Source data:
# # # # #

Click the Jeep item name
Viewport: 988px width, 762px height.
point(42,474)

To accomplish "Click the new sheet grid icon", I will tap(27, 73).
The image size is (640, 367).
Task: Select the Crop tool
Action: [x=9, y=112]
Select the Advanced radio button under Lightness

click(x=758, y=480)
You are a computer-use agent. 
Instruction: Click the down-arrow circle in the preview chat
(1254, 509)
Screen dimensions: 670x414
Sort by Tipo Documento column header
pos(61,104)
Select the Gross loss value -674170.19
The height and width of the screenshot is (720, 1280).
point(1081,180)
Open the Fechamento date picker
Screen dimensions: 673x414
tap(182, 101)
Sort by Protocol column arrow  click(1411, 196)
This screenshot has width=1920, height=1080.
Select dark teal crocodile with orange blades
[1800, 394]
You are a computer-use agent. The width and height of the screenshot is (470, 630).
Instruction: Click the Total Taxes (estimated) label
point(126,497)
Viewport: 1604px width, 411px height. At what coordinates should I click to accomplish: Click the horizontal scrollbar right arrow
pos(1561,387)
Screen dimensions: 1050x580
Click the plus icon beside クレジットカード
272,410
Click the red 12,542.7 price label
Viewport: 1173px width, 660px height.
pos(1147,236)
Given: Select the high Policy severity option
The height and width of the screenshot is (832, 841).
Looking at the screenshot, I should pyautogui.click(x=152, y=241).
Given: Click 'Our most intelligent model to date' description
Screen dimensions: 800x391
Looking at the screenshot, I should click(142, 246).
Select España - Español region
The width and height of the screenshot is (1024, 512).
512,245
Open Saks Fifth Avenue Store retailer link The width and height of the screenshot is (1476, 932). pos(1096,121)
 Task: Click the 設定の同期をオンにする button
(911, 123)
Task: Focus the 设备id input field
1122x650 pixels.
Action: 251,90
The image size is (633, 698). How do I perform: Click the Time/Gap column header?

# # # # #

Each record above must be given again exactly as written.

Click the Jeep item name
Viewport: 988px width, 762px height.
point(42,474)

To accomplish "Click the new sheet grid icon", I will tap(27, 73).
The image size is (640, 367).
Task: Select the Crop tool
Action: [x=9, y=112]
Select the Advanced radio button under Lightness

click(x=758, y=480)
You are a computer-use agent. 
Instruction: Click the down-arrow circle in the preview chat
(1254, 509)
Screen dimensions: 670x414
Sort by Tipo Documento column header
pos(61,104)
Select the Gross loss value -674170.19
The height and width of the screenshot is (720, 1280).
point(1081,180)
Open the Fechamento date picker
Screen dimensions: 673x414
tap(182, 101)
Sort by Protocol column arrow  click(1411, 196)
This screenshot has width=1920, height=1080.
Select dark teal crocodile with orange blades
[1800, 394]
You are a computer-use agent. The width and height of the screenshot is (470, 630).
Instruction: Click the Total Taxes (estimated) label
point(126,497)
Viewport: 1604px width, 411px height. At what coordinates should I click to accomplish: Click the horizontal scrollbar right arrow
pos(1561,387)
Screen dimensions: 1050x580
Click the plus icon beside クレジットカード
272,410
Click the red 12,542.7 price label
Viewport: 1173px width, 660px height.
pos(1147,236)
Given: Select the high Policy severity option
The height and width of the screenshot is (832, 841).
Looking at the screenshot, I should pyautogui.click(x=152, y=241).
Given: Click 'Our most intelligent model to date' description
Screen dimensions: 800x391
Looking at the screenshot, I should click(142, 246).
Select España - Español region
The width and height of the screenshot is (1024, 512).
512,245
Open Saks Fifth Avenue Store retailer link The width and height of the screenshot is (1476, 932). pos(1096,121)
 Task: Click the 設定の同期をオンにする button
(911, 123)
Task: Focus the 设备id input field
1122x650 pixels.
Action: 251,90
The image size is (633, 698). How do I perform: Click the Time/Gap column header?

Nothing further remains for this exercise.